調停や審判による相続財産の名義変更
遺言書が遺されている相続の場合、基本的に遺言書の内容が優先されます。
反対に遺言書が残されていない相続では、全相続人で財産の相続割合について話し合う「遺産分割協議」を行うことになります。
遺産分割協議は相続人全員が参加し、全員がその内容に合意の上で書面にする必要がありますが、相続人の人数が多い場合や相続人同士が疎遠となっている場合には話し合いが進まず、滞ってしまうことも少なくありません。
また、相続手続きでは大きな金額を扱うことが多いため、以前は仲の良かった相続人間でも揉め事に発展する可能性は非常に高いといえるでしょう。
原則、遺産分割は相続人同士で話し合って進めていきますが、どうしても話し合いがまとまらないない場合には家庭裁判所に申し立てて、調停や審判を行う方法もあります。
以下において、調停や審判による名義変更手続きについてご説明いたします。
調停による相続財産の名義変更
調停では、調停委員が相続人それぞれから言い分を聞いて具体的な解決策を提案するなど、遺産分割を話し合いで解決できるようサポートしてくれます。

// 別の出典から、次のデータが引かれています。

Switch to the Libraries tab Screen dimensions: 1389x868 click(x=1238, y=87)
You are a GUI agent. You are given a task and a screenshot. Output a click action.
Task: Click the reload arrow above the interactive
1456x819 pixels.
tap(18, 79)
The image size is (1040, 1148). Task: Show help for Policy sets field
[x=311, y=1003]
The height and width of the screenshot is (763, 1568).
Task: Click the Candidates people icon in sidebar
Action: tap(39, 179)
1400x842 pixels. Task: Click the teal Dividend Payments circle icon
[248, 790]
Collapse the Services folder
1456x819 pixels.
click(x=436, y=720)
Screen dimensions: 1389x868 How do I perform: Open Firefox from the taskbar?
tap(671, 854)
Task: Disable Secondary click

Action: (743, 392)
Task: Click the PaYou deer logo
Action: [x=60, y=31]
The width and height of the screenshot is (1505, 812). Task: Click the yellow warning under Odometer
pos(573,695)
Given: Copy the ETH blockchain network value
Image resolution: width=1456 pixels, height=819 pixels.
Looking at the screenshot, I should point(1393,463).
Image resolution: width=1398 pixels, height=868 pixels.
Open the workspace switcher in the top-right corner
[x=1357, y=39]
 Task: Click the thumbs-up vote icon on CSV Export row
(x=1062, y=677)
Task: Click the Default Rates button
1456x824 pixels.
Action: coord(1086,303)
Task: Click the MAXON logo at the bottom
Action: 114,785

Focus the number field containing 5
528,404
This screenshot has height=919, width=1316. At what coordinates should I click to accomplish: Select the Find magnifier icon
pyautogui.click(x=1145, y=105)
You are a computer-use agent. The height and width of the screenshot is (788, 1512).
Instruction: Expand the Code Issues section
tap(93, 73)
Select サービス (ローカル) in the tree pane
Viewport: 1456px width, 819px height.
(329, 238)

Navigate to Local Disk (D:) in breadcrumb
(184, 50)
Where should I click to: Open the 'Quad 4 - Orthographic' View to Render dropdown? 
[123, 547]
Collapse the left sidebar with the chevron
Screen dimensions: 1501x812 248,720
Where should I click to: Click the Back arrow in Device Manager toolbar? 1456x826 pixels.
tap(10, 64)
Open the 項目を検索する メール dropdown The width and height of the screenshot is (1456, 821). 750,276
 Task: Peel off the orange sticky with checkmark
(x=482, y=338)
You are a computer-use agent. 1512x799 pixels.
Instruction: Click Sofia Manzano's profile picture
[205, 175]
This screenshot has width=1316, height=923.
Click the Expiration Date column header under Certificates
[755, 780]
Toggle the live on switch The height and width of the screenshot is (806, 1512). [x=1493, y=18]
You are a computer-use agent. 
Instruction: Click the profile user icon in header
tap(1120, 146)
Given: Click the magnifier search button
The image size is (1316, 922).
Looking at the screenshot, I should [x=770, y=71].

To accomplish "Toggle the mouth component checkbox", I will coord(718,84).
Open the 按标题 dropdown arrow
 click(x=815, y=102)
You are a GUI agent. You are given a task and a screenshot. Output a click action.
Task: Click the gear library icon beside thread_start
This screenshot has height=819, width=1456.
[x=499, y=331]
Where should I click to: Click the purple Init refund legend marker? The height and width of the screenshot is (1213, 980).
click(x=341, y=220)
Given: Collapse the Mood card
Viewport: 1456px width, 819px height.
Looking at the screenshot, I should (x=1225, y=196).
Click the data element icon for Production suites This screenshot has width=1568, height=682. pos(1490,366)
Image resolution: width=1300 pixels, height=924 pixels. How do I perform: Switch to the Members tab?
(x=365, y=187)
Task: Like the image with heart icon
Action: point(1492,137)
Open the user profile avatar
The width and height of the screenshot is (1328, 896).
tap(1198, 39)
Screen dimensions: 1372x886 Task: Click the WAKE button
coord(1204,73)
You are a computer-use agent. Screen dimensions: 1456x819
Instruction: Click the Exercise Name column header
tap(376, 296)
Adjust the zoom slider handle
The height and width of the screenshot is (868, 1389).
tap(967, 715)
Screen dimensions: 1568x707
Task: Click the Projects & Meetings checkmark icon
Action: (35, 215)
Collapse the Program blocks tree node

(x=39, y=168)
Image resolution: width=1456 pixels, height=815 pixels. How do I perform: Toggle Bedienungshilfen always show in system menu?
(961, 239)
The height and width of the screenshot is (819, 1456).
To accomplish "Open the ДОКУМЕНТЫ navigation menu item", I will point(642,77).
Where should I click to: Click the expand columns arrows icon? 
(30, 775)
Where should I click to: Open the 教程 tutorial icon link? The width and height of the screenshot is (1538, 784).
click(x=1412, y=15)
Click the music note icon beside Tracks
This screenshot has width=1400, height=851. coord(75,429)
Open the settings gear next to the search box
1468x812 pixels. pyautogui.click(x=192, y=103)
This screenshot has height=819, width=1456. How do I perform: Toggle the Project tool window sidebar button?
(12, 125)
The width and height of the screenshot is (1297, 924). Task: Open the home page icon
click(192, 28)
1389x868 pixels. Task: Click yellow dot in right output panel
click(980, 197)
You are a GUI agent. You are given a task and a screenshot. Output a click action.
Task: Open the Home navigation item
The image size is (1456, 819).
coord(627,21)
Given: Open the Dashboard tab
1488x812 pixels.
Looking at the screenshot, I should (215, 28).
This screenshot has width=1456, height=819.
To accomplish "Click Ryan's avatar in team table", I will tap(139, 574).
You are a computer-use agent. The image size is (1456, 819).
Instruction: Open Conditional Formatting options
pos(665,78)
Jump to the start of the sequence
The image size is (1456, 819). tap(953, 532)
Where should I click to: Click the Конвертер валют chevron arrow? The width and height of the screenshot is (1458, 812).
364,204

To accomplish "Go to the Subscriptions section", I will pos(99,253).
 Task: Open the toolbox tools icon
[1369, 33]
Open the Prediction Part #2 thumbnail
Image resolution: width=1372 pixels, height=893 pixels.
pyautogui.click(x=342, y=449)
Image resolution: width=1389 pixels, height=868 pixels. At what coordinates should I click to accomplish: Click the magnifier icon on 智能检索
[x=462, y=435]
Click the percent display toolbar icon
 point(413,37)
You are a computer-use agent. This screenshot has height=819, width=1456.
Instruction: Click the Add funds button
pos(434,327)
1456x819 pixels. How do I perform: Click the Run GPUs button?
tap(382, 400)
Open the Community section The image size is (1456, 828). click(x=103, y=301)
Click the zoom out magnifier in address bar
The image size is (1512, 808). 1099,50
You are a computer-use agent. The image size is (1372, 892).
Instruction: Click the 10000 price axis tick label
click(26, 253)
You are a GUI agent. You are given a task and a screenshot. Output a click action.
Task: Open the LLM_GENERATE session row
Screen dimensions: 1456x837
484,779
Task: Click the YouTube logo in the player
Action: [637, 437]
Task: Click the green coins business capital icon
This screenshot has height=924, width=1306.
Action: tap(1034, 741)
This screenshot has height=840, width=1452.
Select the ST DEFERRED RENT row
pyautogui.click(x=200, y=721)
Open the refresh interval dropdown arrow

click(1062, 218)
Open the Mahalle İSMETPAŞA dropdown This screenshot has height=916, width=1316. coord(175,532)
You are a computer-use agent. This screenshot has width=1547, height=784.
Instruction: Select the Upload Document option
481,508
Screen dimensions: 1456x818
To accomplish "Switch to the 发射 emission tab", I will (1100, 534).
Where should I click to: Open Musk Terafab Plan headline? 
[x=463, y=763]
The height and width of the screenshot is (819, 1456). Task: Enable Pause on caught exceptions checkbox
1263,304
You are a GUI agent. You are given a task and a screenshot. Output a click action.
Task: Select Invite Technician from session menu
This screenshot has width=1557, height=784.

調停を利用して遺産分割を取り決めた場合、調停の中でまとまった内容を裁判所書記官が「調停調書」として書類を作成してくれます。この調停調書を金融機関や各種手続き先に提出することで、名義変更ができるようになります。
<必要書類>調停から名義変更を行う場合
- 家庭裁判所の調停調書謄本または審判書謄本
- 被相続人名義の預金通帳と届出印
- 預金を相続した人の戸籍謄本と印鑑登録証明書
※上記の他にも、金融機関によって必要な書類が異なる場合があります。事前に確認しておきましょう。
審判による相続財産の名義変更
審判では、法律において定められた相続割合である「法定相続分」に応じて分割方法を決定していき、決まった内容を「審判書」として書類にします。
ここで作成した審判書を金融機関等に提出することで、名義変更ができるようになります。
なお、審判書には法的な強制力があり、相続人の中に審判書の内容に不服のある者がいる場合、審判書の受け取りから2週間以内に高等裁判所へ即時抗告をする必要があります。もし、審判書の内容に不服があるにも関わらず2週間以内に抗告をしなかった場合は、いかなる理由であっても従わなければなりません。